1/ La situation reste suivie avec la plus grande attention. Dans les EHPAD, la mobilisation engagée depuis 2003 pour protéger les aînés porte ses fruits : à ce stade, la situation demeure maîtrisée.
2/ Notre vigilance se concentre particulièrement sur les personnes isolées à leur domicile. C’est le sens des mesures proposées hier aux maires de France, notamment la mobilisation du réseau de facteurs en appui des communes et de leurs CCAS. Mais aucune organisation publique ne remplacera jamais complètement l’attention de chacun : appeler un parent âgé, prendre des nouvelles d’un voisin isolé, accompagner un proche fragile vers un lieu rafraîchi.
Dans cette crise, la solidarité est aussi une affaire de responsabilité individuelle.
3/ L’activité des hôpitaux est aujourd’hui très soutenue, d'où le déclenchement hier de la phase 3 du plan ORSAN.
Mais trop de personnes continuent notamment à pratiquer une activité physique malgré les températures et les alertes. Se mettre ainsi en danger, c’est ajouter une pression évitable sur les secours, les urgences et les services de réanimation. C’est malheureusement ce qui est constaté depuis hier par les équipes de soignants.

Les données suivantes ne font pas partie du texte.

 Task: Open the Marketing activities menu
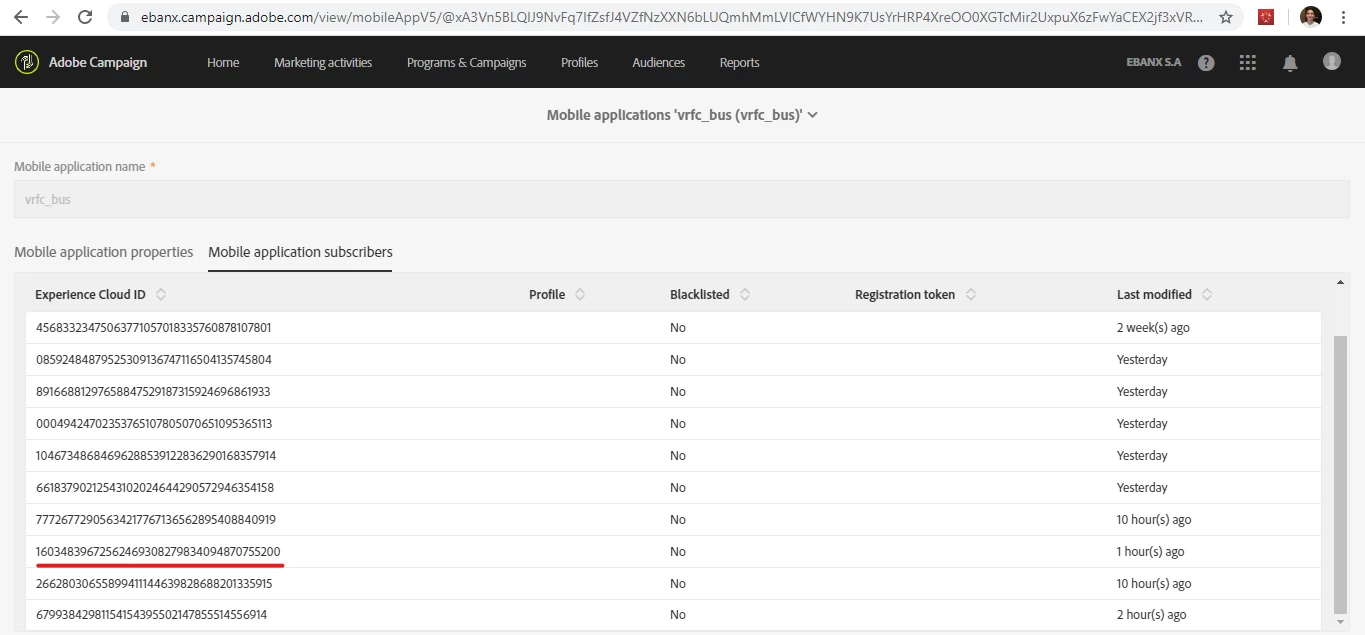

Le gouvernement en appelle là encore à la responsabilité individuelle.
4/ Même si une accalmie est attendue à la fin du week-end, ses effets ne seront pas immédiats dans nos hôpitaux. Il existe une inertie : les urgences continueront à prendre en charge les conséquences de ces journées de forte chaleur.
L’hôpital doit tenir. Continuons donc à respecter les consignes et les mesures prises localement par les maires et les préfets. L’État, les collectivités, les soignants et les secours sont pleinement mobilisés. Ils ont besoin de la responsabilité de chacun.